ZIEL DER AUFGABE -> Gib die Zeilen der folgenden Auflistung als nummerierte Liste ohne Leerzeilen wieder, und zwar von der Zeile mit „The height and“ bis zur Zeile mit „Action: coord(157,86)“, beide eingeschlossen. Bilder werden in der Antwort weggelassen.

VORLIEGENDE EINTRÄGE ->
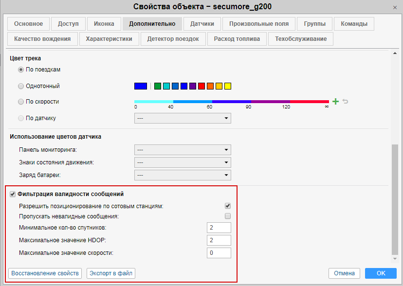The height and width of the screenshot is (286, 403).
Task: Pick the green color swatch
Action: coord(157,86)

* * *

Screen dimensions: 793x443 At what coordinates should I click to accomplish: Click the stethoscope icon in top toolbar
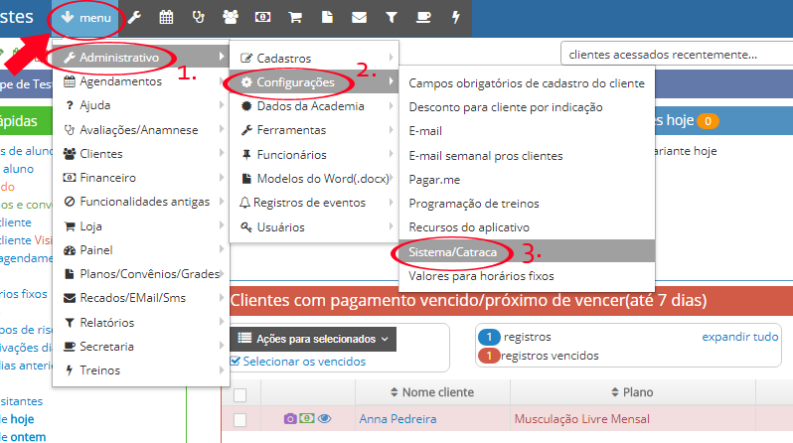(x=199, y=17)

ERWARTETE AUSGABE ->
1. The height and width of the screenshot is (286, 403).
2. Task: Pick the green color swatch
3. Action: coord(157,86)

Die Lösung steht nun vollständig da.